事前に膨大な数の画像と言語のペアについて学習しておくことで、CLIPに学習していない画像を入力した場合であっても、画像と言語の関係性を表現可能であることが分かりました。このように未知の画像に対し、学習済みモデルを適用することを「ゼロショット(zero-shot)学習」と言います。さらに、CLIPと大規模マルチモーダルモデルを組み合わせることで、画像をCLIPに入力して得られる結果から説明文を生成する方法も提案されています。
点検時の変状画像から所見の生成を試みたのが文献3です。下図に示すように、まず、CLIPに対象の変状画像を入力することで、類似した変状画像を持つ過去の点検記録を取得します。次に、過去の点検記録を数件用い、大規模マルチモーダルモデルに入力しています。極少数の事例を与えることで、専門的な問題に対する適用性を高めることは、「フューショット(few-shot)学習」と呼ばれており、この場合は、類似似損傷事例でフューショット学習をすることで、所見の精度を高める効果を狙った仕組みになっています※3。
この方法で、画像から損傷の性状や進展予測などの所見を生成した結果が下図です。完全に技術者の所見を再現しているわけではありませんが、赤字で示した記述を見るとポイントとしては対応できています。
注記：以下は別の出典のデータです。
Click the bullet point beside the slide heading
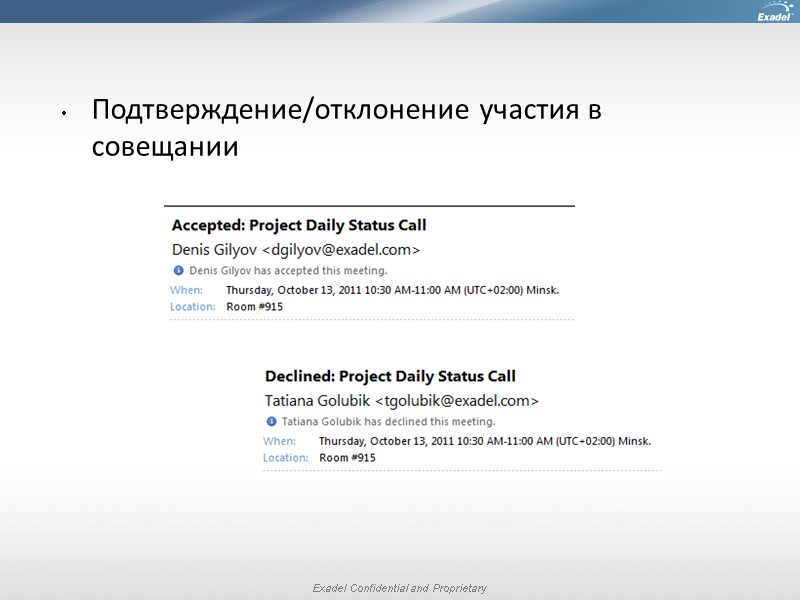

エンベディングを用いることで、テキストを分類するなどの他のタスクを行うこともできます。文献4では、膨大な事前学習が行われている「GPT(Generative Pre-trained Transformer:生成事前学習トランスフォーマ)」を利用しています※4。
下図は、GPTを用いて、国土交通省の「NETIS(新技術情報提供システム)」掲載の技術をエンベディングし、次元を圧縮して2次元マップ上に表示したものです。図中で、「工法」と「材料」は、いずれも施工に用いられますから、入り乱れて表示されています。しかし、「システム」や「機械」は単体として分かれています。「製品」は他と離れている独自のものもありますが、施工に用いられるケースもあるので、一部は「工法」と重なっています。
言語と画像のマルチモーダルなAIによって、実業務に近い作業のデジタルトランスフォーメーションが視野に入りつつあります。さらに、AIに土木の専門知を取り入れることで、具体的な技術課題への適用の拡大も期待されています。